▶ **What you are asked to do**: How many lines in the data hold the string "click"? State the number alone.

Collected data entries:
• • •

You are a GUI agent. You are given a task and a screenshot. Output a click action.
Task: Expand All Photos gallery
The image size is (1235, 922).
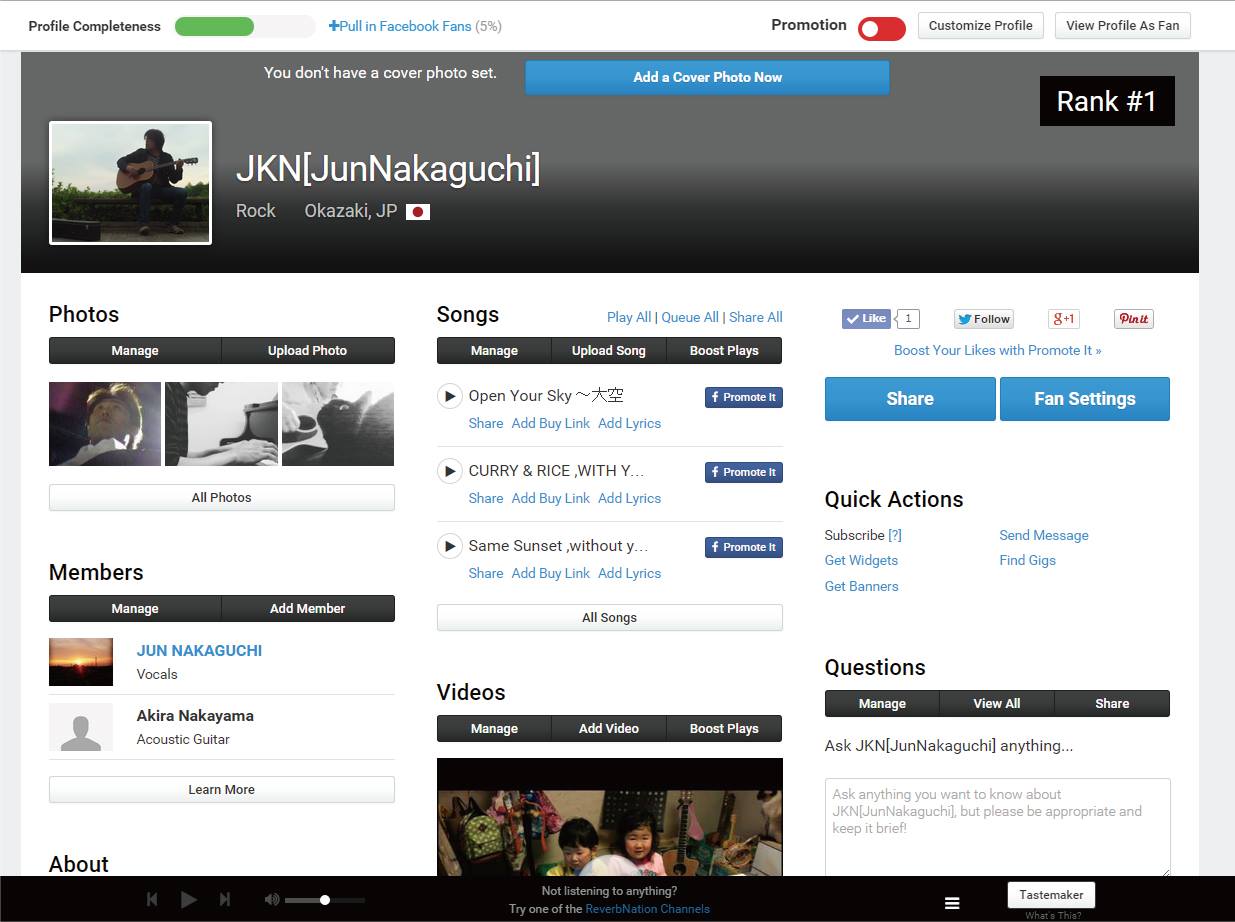(221, 498)
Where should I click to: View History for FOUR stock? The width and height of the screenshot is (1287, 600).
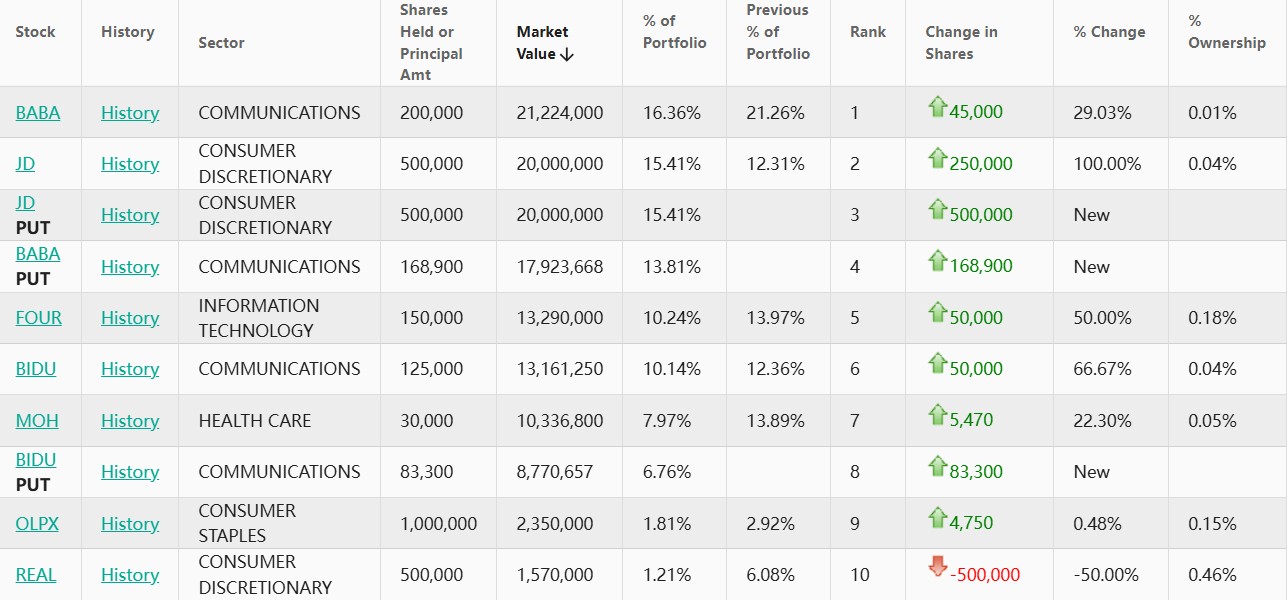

• • •

▶ **Solution for this problem**: 2